Questioning the reliability of EVMs

December 21, 2010 10:54 am | Updated October 17, 2016 09:32 pm IST - Chennai

OEB: Book Review: Electronic Voting Machines. _ Editors: Subramanian Swamy & Kalyanaraman.

OEB: Book Review: Electronic Voting Machines. _ Editors: Subramanian Swamy & Kalyanaraman.

India's polling process is getting longer and longer due to the steadily increasing size of the electorate and the heightened security concerns. But the counting of votes, which used to take several days to complete in the previous decades, now takes less than 24 hours. This was made possible by the induction of an electronic device into the polling process by the Election Commission of India. The appliance, Electronic Voting Machine (EVM), has survived legal challenges, since the time it came to be introduced in a by-election in 1982. But political parties that end up on the losing side tend to cast doubts on the reliability of these machines.

Over the years, the ECI has tried to remove such apprehensions, but not all have been fully convinced. Among them is Janata Party president Subramanian Swamy, a five-time Member of Parliament, who has been persistently opposing the EVM's use in elections on various counts.

Electronic Voting Machines: Unconstitutional and Tamperable, a volume edited by Swamy jointly with S. Kalyanaraman, a former senior executive of the Asian Development Bank, is a collection of papers that raises several questions about the EVM's reliability and seeks to make a case for a more transparent, verifiable voting process.

Manipulate

Swamy and Kalyanaraman insist that the “most deadly way to hack Indian EVMs is by inserting a chip with Trojan inside the display section of the Control unit.” This, they say, requires access to the EVM for just two minutes. Such a chip could manipulate the results and give out “fixed” results on the screen. A large number of people who are outside the ambit and control of the Election Commission have access to the EVMs at different stages: the manufacturing companies; the foreign companies that supply micro controllers; and the private players involved in maintenance of the EVMs. Therefore, the authors contend, these machines are vulnerable to tampering.

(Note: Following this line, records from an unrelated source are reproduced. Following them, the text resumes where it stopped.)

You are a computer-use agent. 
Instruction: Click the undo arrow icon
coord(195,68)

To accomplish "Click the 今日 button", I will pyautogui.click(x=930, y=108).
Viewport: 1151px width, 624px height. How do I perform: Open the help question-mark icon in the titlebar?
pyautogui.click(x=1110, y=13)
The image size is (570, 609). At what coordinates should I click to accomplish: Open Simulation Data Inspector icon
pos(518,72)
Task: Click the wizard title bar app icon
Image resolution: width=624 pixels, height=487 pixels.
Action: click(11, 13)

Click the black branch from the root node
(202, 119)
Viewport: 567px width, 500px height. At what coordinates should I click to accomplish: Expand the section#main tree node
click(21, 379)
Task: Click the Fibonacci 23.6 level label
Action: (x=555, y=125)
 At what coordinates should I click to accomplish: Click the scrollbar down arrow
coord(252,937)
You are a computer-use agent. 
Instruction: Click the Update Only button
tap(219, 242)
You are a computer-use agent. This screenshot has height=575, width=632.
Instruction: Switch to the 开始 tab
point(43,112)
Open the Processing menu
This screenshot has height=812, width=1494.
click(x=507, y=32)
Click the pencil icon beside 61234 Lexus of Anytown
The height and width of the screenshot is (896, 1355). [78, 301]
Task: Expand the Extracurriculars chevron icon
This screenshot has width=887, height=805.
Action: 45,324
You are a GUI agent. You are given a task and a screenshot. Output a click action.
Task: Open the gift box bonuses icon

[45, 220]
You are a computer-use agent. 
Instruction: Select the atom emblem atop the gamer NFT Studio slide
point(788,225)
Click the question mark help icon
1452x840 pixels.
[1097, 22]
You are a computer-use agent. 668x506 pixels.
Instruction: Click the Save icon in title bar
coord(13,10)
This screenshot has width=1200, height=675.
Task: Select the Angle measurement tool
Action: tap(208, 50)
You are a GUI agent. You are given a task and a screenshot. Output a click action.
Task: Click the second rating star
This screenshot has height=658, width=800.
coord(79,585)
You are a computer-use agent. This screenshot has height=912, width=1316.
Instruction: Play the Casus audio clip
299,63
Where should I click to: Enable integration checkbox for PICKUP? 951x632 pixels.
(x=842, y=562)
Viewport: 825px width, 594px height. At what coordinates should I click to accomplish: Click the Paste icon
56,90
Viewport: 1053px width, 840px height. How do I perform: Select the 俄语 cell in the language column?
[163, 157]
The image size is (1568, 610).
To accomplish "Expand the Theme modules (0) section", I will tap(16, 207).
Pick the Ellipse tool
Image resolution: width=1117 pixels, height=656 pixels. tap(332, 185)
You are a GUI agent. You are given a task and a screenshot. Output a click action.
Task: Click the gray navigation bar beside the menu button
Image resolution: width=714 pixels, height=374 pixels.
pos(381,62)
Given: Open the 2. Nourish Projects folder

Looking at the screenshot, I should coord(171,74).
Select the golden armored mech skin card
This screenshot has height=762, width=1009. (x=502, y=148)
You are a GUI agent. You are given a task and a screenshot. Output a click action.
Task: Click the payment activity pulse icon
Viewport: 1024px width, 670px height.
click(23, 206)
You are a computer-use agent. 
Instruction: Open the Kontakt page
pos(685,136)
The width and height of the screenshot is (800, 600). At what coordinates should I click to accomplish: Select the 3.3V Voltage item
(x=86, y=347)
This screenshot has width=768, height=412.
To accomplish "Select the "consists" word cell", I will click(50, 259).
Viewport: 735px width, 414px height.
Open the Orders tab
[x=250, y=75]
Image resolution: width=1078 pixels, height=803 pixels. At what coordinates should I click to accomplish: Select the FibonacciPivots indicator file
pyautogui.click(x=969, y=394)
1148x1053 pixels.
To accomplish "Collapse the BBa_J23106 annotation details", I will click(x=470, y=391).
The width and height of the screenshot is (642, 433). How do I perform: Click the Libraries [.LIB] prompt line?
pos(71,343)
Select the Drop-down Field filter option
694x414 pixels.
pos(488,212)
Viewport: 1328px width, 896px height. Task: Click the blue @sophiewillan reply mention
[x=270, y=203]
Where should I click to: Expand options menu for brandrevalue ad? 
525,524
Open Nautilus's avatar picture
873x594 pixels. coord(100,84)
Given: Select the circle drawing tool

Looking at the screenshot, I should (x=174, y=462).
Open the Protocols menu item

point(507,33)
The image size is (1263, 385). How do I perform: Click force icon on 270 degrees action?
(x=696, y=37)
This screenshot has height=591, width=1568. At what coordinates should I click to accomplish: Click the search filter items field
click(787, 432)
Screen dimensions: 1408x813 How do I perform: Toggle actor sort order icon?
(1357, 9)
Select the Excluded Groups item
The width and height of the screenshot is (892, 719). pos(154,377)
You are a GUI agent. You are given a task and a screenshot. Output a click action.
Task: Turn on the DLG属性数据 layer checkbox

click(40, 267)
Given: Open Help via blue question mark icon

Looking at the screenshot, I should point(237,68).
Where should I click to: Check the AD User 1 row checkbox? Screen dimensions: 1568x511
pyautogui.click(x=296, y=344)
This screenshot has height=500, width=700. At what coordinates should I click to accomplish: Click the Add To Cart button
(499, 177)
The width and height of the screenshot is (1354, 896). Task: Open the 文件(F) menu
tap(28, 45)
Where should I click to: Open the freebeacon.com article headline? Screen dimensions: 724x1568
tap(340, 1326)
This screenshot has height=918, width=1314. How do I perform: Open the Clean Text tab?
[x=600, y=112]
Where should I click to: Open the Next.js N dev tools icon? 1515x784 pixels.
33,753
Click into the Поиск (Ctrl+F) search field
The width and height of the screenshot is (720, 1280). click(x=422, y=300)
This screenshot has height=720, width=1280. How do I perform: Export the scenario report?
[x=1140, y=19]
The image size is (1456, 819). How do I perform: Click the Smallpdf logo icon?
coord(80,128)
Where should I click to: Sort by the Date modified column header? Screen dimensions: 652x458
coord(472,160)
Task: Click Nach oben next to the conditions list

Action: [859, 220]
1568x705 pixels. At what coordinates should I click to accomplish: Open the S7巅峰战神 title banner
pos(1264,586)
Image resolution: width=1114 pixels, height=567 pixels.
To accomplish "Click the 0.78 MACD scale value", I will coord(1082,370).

Roxna Swamy argues against the use of the EVMs in the present form on the ground that they preclude physical check of individual votes and suggests the provision of a paper trail in them — a proof in paper that can be verified by the voter at the time of casting the vote. This would address most of the objections raised against the EVMs. In the event of a dispute about the result, the paper ballots can be hand-counted. However, allowing for a paper trail will mean a huge jump in costs and in the average time taken for casting the vote. And, unless some reasonable restrictions are placed on a candidate's entitlement to demand a recount, this could well neutralise all the advantages of the EVMs while trying to remove the disadvantages.

International experience

Subramanian Swamy, however, is generally suspicious of the machines; he insists that all computers can be hacked. “We are not unwilling to accept this security risk in banking, shopping and e-mailing since the fraud is at the micro-level, and of individual consequence which in most cases is rectifiable. But the ballot box needs to be perfectly safeguarded because of the monumental consequence of a rigged or faulty vote recording,” he says.

The book cites international experience with such machines to bolster the argument for paper ballots. Germany's Supreme Court ruled that e-voting was unconstitutional because the average citizen could not be expected to understand the exact steps involved in the recording and tallying of votes, and the Netherlands banned the voting machines on the grounds of lack of transparency and risk of eavesdropping.

In his paper, Kalyanaraman calls for periodic and regular systems-audit of the EVMs, which, he says, is the global norm for all computer networks to ensure “security, authentication, accessibility and prevention of frauds.” However, it is not as if the age of paper ballots was all about transparency and fair voting. Stuffing of ballot boxes and booth capturing were not uncommon in the pre-EVM era. Of course, such malpractices did not automatically end with the introduction of the EVMs.

If recent elections have been freer and fairer, it is in a large measure due to the greater vigilance by the Election Commission, and tight monitoring of the entire election process. Safeguarding the polling process is the way forward, and not dumping the EVMs altogether.